*問題と課題:*
1. 本文によると、PMC-08 Proのクロストークはどれくらいですか？
2. 本文がデジタルで行われる処理として名前を挙げているものは何ですか？すべて挙げてください。
3. 本文のうち、「操作感はそのままに、デジタルならではの切れ味を見せるDJミキサー」という語句を含むところから始まり「違いなく進化しているのです。」で終わる部分を、一字も変えずに書き写してください。

*本文:*
════════

操作感はそのままに、デジタルならではの切れ味を見せるDJミキサー

VESTAXPMC-08 Pro

初めてターンテーブルとDJミキサーを購入してからもう15年ぐらい経ちますが、ここ最近の進化にはただただ驚くばかりです。とはいえ使用感がアナログライクな製品はやはり魅力的だし好感が持てます。CDプレーヤーとコンピューターを使用したDJプレイも定着してきている最近ですが、"とうとうここまで来たか"という感じのDJミキサー、PMC-08 Pro。使い勝手は今までのアナログ・ミキサーと同じでも、中身は間違いなく進化しているのです。

DJプレイの幅を広げる
細やかな機能を持つ入出力


まずは、開封して取り上げたときのずっしりとくる重さに驚きました。"デジタル・ミキサー"というくらいですから、やはり中身は相当すごいことになっているのでしょう。入力された信号のミックスをはじめ、EQ、フィルタリングなどすべての処理がデジタルで行われているとのことで、クロストークは−90dB以下という、まずアナログ機器では実現不可能な性能を実現しているそうです。2系統のライン/フォノに加え、マイクといった端子を装備した入力部には、面白い機能があります。トップ・パネル上部中央にマトリックス・アサインというスイッチがあり、この切り替えで片側のインプットを両チャンネルに振り分けることができるのです。片チャンネルで外部エフェクトをかけ、2ch重ねて出力したりということも可能。ドライ/ウェットのバランスや各レベルの調整可能もなほか、マスターから出力する前にモニターでチェックできます。また出力系で面白いと思ったのが、マスターとブース・モニター用の出力にミュート・スイッチが付いている点。マスター・レベルを固定したままミュートしておいて、モニターの切り替えスイッチをマスターにしておけば、外に音を出さずにヘッドフォンのみで音の確認ができます。

════════

*データ抜粋:*
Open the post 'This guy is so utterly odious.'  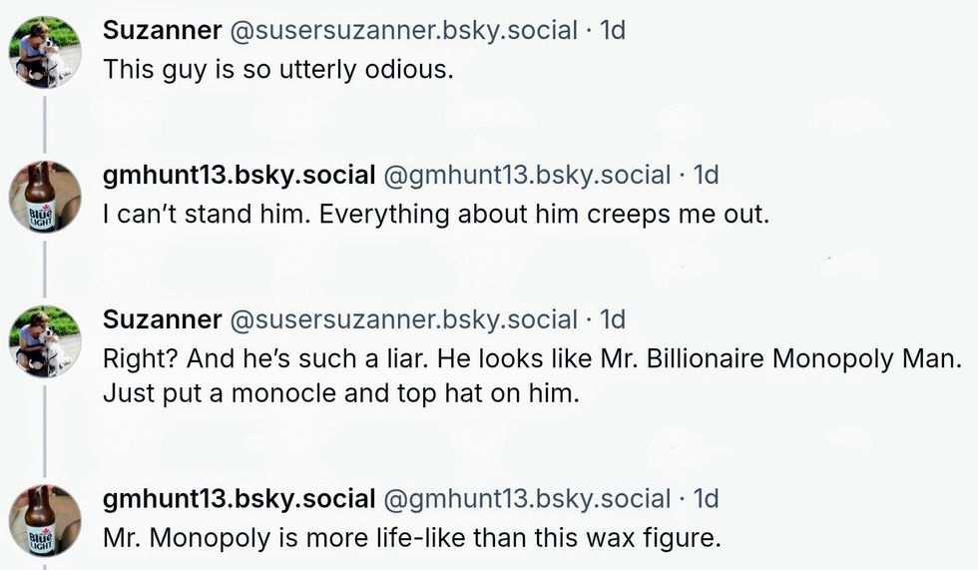tap(279, 71)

════════

*解答一覧:*
1. −90dB以下です。

2. 入力された信号のミックス、EQ、フィルタリング

3.
操作感はそのままに、デジタルならではの切れ味を見せるDJミキサー

VESTAXPMC-08 Pro

初めてターンテーブルとDJミキサーを購入してからもう15年ぐらい経ちますが、ここ最近の進化にはただただ驚くばかりです。とはいえ使用感がアナログライクな製品はやはり魅力的だし好感が持てます。CDプレーヤーとコンピューターを使用したDJプレイも定着してきている最近ですが、"とうとうここまで来たか"という感じのDJミキサー、PMC-08 Pro。使い勝手は今までのアナログ・ミキサーと同じでも、中身は間違いなく進化しているのです。